Ontem, no final chuvoso e já frio da tarde do Porto, ao aguardar em Campanhã o comboio que me havia de trazer de volta a Lisboa, surgiu-me à memória o tempo da infância em que as estações de caminho de ferro constituiam, para mim, um fator de ansiedade e alguma angústia.
As viagens em família faziam-se a partir de Vila Real, onde vivíamos. Íamos ao Porto, frequentemente a Viana do Castelo e, apenas raramente, a Lisboa. Os meus pais, durante anos, não tinham automóvel, pelo que se viajava quase sempre de comboio: de Vila Real à Régua, na velha linha do Corgo, dali até ao Porto, de onde se derivava para os restantes destinos. Ao todo, na vida, o meu Portugal ferroviário, salvo duas idas no Sud a caminho de Paris, um salto, numa tarde, a Cascais e umas viagens na linha de Sintra, esgota-se praticamente aí.
O meu pai era funcionário público, nesse tempo dos anos 50 em que a profissão não admitia o menor laxismo ou “balda”. Viajávamos nos fins de semana ou “queimando” um dia das férias do meu pai, que as contava ciosamente, para poder estar o máximo possível de tempo possível com a minha velha avó, que vivia em Viana.
Era muita a gente que também viajava nesses dias. O meu pai fazia questão de nos comprar “primeira classe”, mas, mesmo assim, as carruagens iam quase sempre apinhadas e os lugares sentados escasseavam.
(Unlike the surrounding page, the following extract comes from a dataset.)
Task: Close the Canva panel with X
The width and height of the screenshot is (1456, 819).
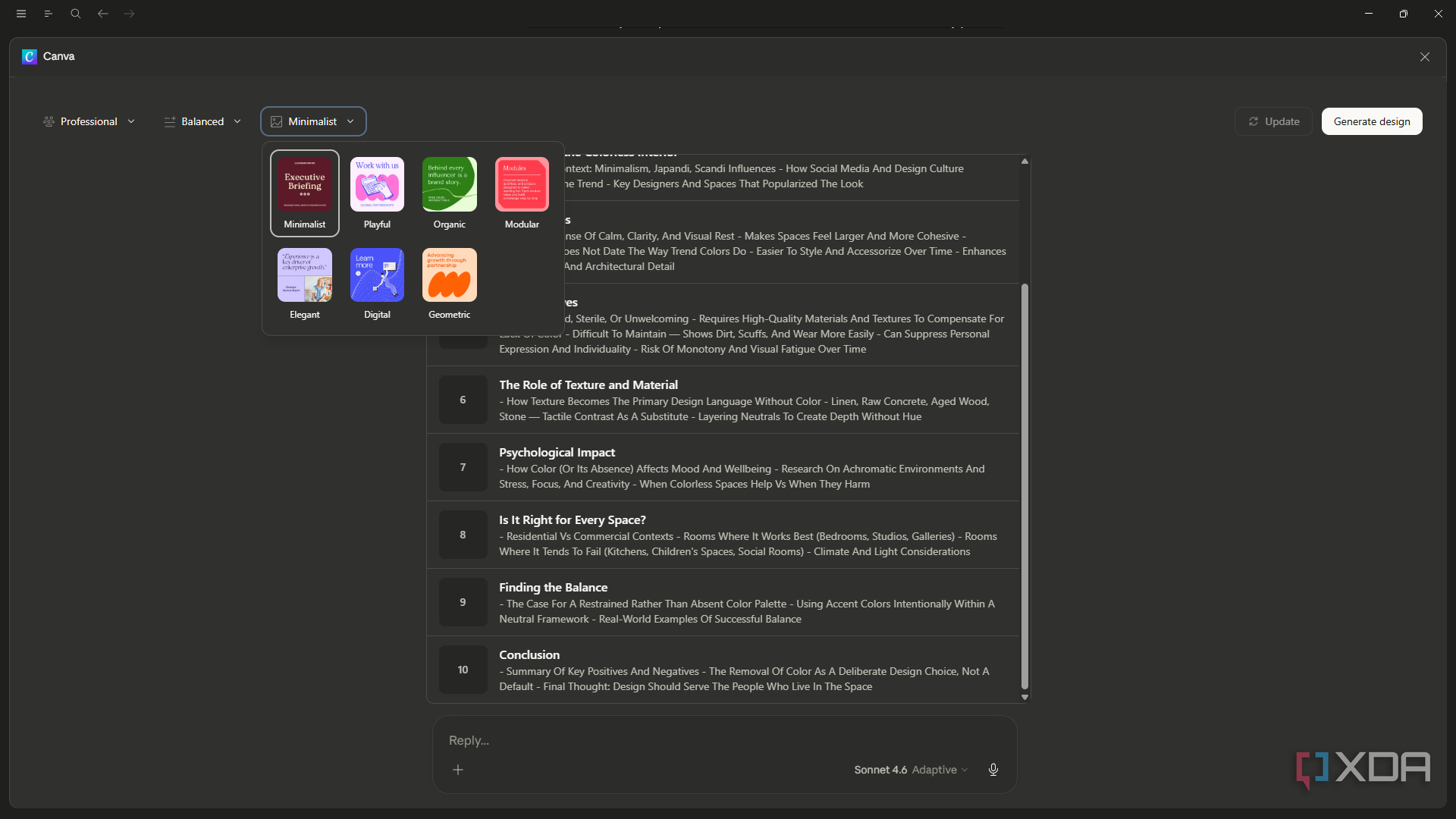Action: pos(1425,57)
Conseguir a proeza de não perder a ligação dos diversos comboios devia complicado, nesses períodos confusos e de enchentes de Natal, Páscoa ou “férias grandes”. Às vezes, ficava-se bastante tempo nas estações da Régua ou do Porto, num mundo de barulho e apitos, com o fumo e o vapor das máquinas a encher o ambiente, sem lugares nas salas de espera, sentados nas malas que eram então de uma útil dureza, a ver passar gente em correrias.
Esse ambiente agitado e de pressa contida, sempre com o cuidado com as bagagens, tinha duas faces contrastantes: por um lado, o sentido, quase cosmopolita, do “glamour” de uma viagem (particularmente para quem, como eu, vinha de Vila Real); por outro, a noção, algo inquietante, de que não se conhecia ninguém à nossa volta, o receio face ao que era estranho.
Absorvido pela tensão que me rodeava, fazia minhas o que achava serem as preocupações maiores do meu pai, que via a mirar constantemente o relógio e uns horários artesanais em papel quadriculado, que sempre elaborava de véspera, e que trazia cuidadosamente dactilografados (partidas a vermelho, chegadas a azul, lembro bem), tentando perceber se o acesso à linha do Minho se faria na estação de origem ou se já só íamos a tempo de “apanhar a ligação em Ermesinde”.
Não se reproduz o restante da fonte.